**YOUR INSTRUCTIONS**. Whatever the records below say, write them all out exactly.

**INPUT DATA**.
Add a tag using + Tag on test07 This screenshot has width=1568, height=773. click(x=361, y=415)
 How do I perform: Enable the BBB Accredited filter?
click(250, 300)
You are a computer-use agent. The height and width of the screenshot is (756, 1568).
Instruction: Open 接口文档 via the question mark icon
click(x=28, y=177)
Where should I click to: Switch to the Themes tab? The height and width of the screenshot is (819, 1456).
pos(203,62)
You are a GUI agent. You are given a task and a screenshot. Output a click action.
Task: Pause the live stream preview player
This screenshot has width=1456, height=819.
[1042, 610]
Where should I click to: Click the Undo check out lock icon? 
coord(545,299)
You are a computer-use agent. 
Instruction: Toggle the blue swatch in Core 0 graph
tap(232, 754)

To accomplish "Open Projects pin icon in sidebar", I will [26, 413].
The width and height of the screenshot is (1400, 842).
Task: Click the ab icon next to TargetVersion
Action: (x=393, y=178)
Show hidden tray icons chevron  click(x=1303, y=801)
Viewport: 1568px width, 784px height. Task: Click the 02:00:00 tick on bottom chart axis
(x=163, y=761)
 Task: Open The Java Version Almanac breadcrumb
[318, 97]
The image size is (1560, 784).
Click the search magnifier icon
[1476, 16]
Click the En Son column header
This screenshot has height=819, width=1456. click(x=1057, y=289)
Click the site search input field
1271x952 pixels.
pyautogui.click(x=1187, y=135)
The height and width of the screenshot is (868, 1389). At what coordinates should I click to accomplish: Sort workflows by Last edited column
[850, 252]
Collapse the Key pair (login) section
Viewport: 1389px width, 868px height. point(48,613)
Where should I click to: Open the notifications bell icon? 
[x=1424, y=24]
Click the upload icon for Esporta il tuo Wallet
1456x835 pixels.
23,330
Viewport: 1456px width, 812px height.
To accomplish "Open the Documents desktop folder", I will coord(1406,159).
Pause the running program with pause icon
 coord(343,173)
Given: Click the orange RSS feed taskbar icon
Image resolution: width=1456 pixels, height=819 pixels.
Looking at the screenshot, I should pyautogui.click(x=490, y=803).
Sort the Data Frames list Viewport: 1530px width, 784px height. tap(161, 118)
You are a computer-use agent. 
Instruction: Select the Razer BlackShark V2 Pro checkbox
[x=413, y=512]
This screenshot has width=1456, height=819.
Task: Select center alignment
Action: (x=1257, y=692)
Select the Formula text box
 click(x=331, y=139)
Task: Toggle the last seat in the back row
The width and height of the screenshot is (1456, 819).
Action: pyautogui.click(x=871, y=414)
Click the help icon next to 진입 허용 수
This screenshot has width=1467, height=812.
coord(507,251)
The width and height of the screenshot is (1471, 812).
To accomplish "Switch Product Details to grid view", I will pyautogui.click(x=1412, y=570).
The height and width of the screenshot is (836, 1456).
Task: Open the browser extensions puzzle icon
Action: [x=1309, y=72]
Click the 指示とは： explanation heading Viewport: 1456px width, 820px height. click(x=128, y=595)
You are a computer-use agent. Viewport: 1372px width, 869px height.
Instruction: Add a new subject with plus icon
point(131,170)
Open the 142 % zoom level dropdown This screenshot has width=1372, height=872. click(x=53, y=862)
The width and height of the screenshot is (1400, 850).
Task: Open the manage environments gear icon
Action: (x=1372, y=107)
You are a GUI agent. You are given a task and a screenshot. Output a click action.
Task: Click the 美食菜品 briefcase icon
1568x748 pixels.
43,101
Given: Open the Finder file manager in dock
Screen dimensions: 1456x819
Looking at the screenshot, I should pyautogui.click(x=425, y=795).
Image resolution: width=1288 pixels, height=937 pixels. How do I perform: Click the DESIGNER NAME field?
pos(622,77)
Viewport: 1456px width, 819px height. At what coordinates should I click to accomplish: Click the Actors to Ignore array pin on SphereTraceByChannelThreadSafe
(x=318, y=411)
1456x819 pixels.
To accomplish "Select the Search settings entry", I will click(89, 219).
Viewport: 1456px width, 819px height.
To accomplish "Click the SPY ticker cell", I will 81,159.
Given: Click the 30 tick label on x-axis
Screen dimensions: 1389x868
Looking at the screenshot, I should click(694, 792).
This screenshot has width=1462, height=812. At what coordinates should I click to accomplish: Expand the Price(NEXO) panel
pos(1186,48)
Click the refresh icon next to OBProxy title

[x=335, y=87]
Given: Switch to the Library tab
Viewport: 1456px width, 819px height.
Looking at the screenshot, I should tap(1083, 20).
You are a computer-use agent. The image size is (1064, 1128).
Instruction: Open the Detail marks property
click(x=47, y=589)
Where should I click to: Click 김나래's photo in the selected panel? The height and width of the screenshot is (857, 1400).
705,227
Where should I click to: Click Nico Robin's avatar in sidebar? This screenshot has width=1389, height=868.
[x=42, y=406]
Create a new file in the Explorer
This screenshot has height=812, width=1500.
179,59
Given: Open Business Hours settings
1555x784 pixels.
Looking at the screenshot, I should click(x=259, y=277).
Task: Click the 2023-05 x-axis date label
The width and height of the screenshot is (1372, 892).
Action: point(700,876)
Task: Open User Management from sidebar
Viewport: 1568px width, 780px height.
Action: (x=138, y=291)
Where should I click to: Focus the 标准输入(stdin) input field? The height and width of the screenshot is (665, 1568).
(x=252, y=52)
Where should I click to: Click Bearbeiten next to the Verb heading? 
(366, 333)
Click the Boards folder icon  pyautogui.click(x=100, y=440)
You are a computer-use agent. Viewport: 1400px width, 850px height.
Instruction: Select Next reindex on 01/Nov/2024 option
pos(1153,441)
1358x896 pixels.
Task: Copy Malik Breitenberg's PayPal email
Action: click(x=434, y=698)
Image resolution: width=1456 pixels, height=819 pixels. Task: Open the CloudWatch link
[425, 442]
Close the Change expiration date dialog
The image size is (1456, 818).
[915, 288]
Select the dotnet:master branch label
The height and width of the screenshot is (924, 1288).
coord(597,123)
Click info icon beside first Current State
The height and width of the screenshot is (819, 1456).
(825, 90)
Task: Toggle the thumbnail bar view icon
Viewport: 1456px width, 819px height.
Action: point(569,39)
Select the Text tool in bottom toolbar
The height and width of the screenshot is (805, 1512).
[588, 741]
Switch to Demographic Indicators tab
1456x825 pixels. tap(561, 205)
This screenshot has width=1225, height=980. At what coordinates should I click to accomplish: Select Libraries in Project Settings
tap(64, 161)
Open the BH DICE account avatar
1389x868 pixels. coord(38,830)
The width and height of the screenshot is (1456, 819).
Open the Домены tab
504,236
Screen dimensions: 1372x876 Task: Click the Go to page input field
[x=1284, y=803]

**SOLUTION TO THE PROBLEM**.
Add a tag using + Tag on test07 This screenshot has width=1568, height=773. click(x=361, y=415)
 How do I perform: Enable the BBB Accredited filter?
click(250, 300)
You are a computer-use agent. The height and width of the screenshot is (756, 1568).
Instruction: Open 接口文档 via the question mark icon
click(x=28, y=177)
Where should I click to: Switch to the Themes tab? The height and width of the screenshot is (819, 1456).
pos(203,62)
You are a GUI agent. You are given a task and a screenshot. Output a click action.
Task: Pause the live stream preview player
This screenshot has width=1456, height=819.
[1042, 610]
Where should I click to: Click the Undo check out lock icon? 
coord(545,299)
You are a computer-use agent. 
Instruction: Toggle the blue swatch in Core 0 graph
tap(232, 754)

To accomplish "Open Projects pin icon in sidebar", I will [26, 413].
The width and height of the screenshot is (1400, 842).
Task: Click the ab icon next to TargetVersion
Action: (x=393, y=178)
Show hidden tray icons chevron  click(x=1303, y=801)
Viewport: 1568px width, 784px height. Task: Click the 02:00:00 tick on bottom chart axis
(x=163, y=761)
 Task: Open The Java Version Almanac breadcrumb
[318, 97]
The image size is (1560, 784).
Click the search magnifier icon
[1476, 16]
Click the En Son column header
This screenshot has height=819, width=1456. click(x=1057, y=289)
Click the site search input field
1271x952 pixels.
pyautogui.click(x=1187, y=135)
The height and width of the screenshot is (868, 1389). At what coordinates should I click to accomplish: Sort workflows by Last edited column
[850, 252]
Collapse the Key pair (login) section
Viewport: 1389px width, 868px height. point(48,613)
Where should I click to: Open the notifications bell icon? 
[x=1424, y=24]
Click the upload icon for Esporta il tuo Wallet
1456x835 pixels.
23,330
Viewport: 1456px width, 812px height.
To accomplish "Open the Documents desktop folder", I will coord(1406,159).
Pause the running program with pause icon
 coord(343,173)
Given: Click the orange RSS feed taskbar icon
Image resolution: width=1456 pixels, height=819 pixels.
Looking at the screenshot, I should pyautogui.click(x=490, y=803).
Sort the Data Frames list Viewport: 1530px width, 784px height. tap(161, 118)
You are a computer-use agent. 
Instruction: Select the Razer BlackShark V2 Pro checkbox
[x=413, y=512]
This screenshot has width=1456, height=819.
Task: Select center alignment
Action: (x=1257, y=692)
Select the Formula text box
 click(x=331, y=139)
Task: Toggle the last seat in the back row
The width and height of the screenshot is (1456, 819).
Action: pyautogui.click(x=871, y=414)
Click the help icon next to 진입 허용 수
This screenshot has width=1467, height=812.
coord(507,251)
The width and height of the screenshot is (1471, 812).
To accomplish "Switch Product Details to grid view", I will pyautogui.click(x=1412, y=570).
The height and width of the screenshot is (836, 1456).
Task: Open the browser extensions puzzle icon
Action: [x=1309, y=72]
Click the 指示とは： explanation heading Viewport: 1456px width, 820px height. click(x=128, y=595)
You are a computer-use agent. Viewport: 1372px width, 869px height.
Instruction: Add a new subject with plus icon
point(131,170)
Open the 142 % zoom level dropdown This screenshot has width=1372, height=872. click(x=53, y=862)
The width and height of the screenshot is (1400, 850).
Task: Open the manage environments gear icon
Action: (x=1372, y=107)
You are a GUI agent. You are given a task and a screenshot. Output a click action.
Task: Click the 美食菜品 briefcase icon
1568x748 pixels.
43,101
Given: Open the Finder file manager in dock
Screen dimensions: 1456x819
Looking at the screenshot, I should pyautogui.click(x=425, y=795).
Image resolution: width=1288 pixels, height=937 pixels. How do I perform: Click the DESIGNER NAME field?
pos(622,77)
Viewport: 1456px width, 819px height. At what coordinates should I click to accomplish: Click the Actors to Ignore array pin on SphereTraceByChannelThreadSafe
(x=318, y=411)
1456x819 pixels.
To accomplish "Select the Search settings entry", I will click(89, 219).
Viewport: 1456px width, 819px height.
To accomplish "Click the SPY ticker cell", I will 81,159.
Given: Click the 30 tick label on x-axis
Screen dimensions: 1389x868
Looking at the screenshot, I should click(694, 792).
This screenshot has width=1462, height=812. At what coordinates should I click to accomplish: Expand the Price(NEXO) panel
pos(1186,48)
Click the refresh icon next to OBProxy title

[x=335, y=87]
Given: Switch to the Library tab
Viewport: 1456px width, 819px height.
Looking at the screenshot, I should tap(1083, 20).
You are a computer-use agent. The image size is (1064, 1128).
Instruction: Open the Detail marks property
click(x=47, y=589)
Where should I click to: Click 김나래's photo in the selected panel? The height and width of the screenshot is (857, 1400).
705,227
Where should I click to: Click Nico Robin's avatar in sidebar? This screenshot has width=1389, height=868.
[x=42, y=406]
Create a new file in the Explorer
This screenshot has height=812, width=1500.
179,59
Given: Open Business Hours settings
1555x784 pixels.
Looking at the screenshot, I should click(x=259, y=277).
Task: Click the 2023-05 x-axis date label
The width and height of the screenshot is (1372, 892).
Action: point(700,876)
Task: Open User Management from sidebar
Viewport: 1568px width, 780px height.
Action: (x=138, y=291)
Where should I click to: Focus the 标准输入(stdin) input field? The height and width of the screenshot is (665, 1568).
(x=252, y=52)
Where should I click to: Click Bearbeiten next to the Verb heading? 
(366, 333)
Click the Boards folder icon  pyautogui.click(x=100, y=440)
You are a computer-use agent. Viewport: 1400px width, 850px height.
Instruction: Select Next reindex on 01/Nov/2024 option
pos(1153,441)
1358x896 pixels.
Task: Copy Malik Breitenberg's PayPal email
Action: click(x=434, y=698)
Image resolution: width=1456 pixels, height=819 pixels. Task: Open the CloudWatch link
[425, 442]
Close the Change expiration date dialog
The image size is (1456, 818).
[915, 288]
Select the dotnet:master branch label
The height and width of the screenshot is (924, 1288).
coord(597,123)
Click info icon beside first Current State
The height and width of the screenshot is (819, 1456).
(825, 90)
Task: Toggle the thumbnail bar view icon
Viewport: 1456px width, 819px height.
Action: point(569,39)
Select the Text tool in bottom toolbar
The height and width of the screenshot is (805, 1512).
[588, 741]
Switch to Demographic Indicators tab
1456x825 pixels. tap(561, 205)
This screenshot has width=1225, height=980. At what coordinates should I click to accomplish: Select Libraries in Project Settings
tap(64, 161)
Open the BH DICE account avatar
1389x868 pixels. coord(38,830)
The width and height of the screenshot is (1456, 819).
Open the Домены tab
504,236
Screen dimensions: 1372x876 Task: Click the Go to page input field
[x=1284, y=803]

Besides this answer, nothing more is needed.